There was a recessed ring in the trapdoor. I
grabbed it, ready for more resistance, but it swung up easily. The smell that wafted up froze me in my tracks. Not damp decay, at least not at first, but Red—Jo's favorite perfume. It hung around me for a moment and then it was gone. What replaced it was the smell of rain, roots, and wet earth. Not pleasant, but I had smelled far worse down by the lake near that damned birch tree.

I shone my light down three steep steps. I could see a squat shape that turned out to be an old toilet—I could vaguely remember Bill and Kenny Auster putting it under here back in 1990 or '91. There were steel boxes—filing cabinet drawers, actually—wrapped in plastic and stacked up on pallets. Old records and papers. An eight-track tape player wrapped in a plastic bag. An old VCR next to it, in another one. And over in the corner—

I sat down, hung my legs over, and felt something touch the ankle I had turned in the lake. I shone my light between my knees and for one moment saw a young black kid. Not the one drowned in the lake, though—this one was older and quite a lot bigger. Twelve, maybe fourteen. The drowned boy had been no more than eight.

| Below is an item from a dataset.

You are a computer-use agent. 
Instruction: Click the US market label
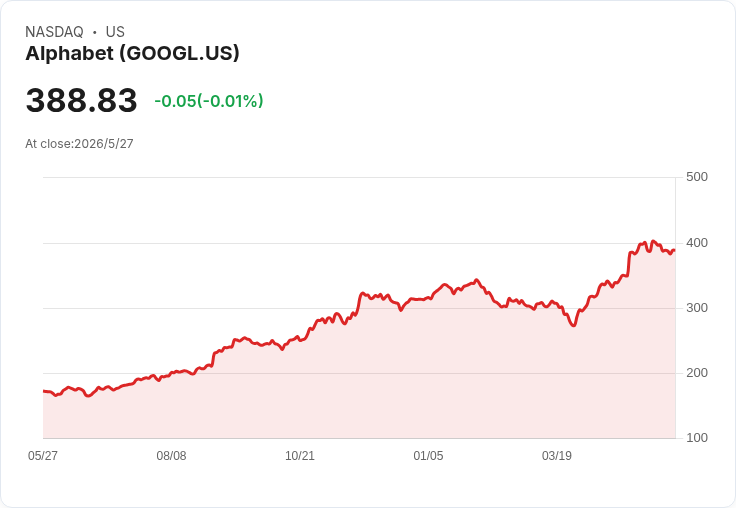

This one bared his teeth at me and hissed like a cat. There were no pupils in his eyes; like those of the boy in the lake, his eyes were entirely white, like the eyes of a statue. And he was shaking his head.
Don't come down here, white man. Let the dead rest in peace.

“But you're not at peace,” I said, and shone the light full on him. I had a momentary glimpse of a truly hideous thing. I could see through him, but I could also see
into
him: the rotting remains of his
tongue in his mouth, his eyes in their sockets, his brain simmering like a spoiled egg in its case of skull. Then he was gone, and there was nothing but one of those swirling dust-helixes.

I went down, holding the lantern raised. Below it, nests of shadows rocked and seemed to reach upward.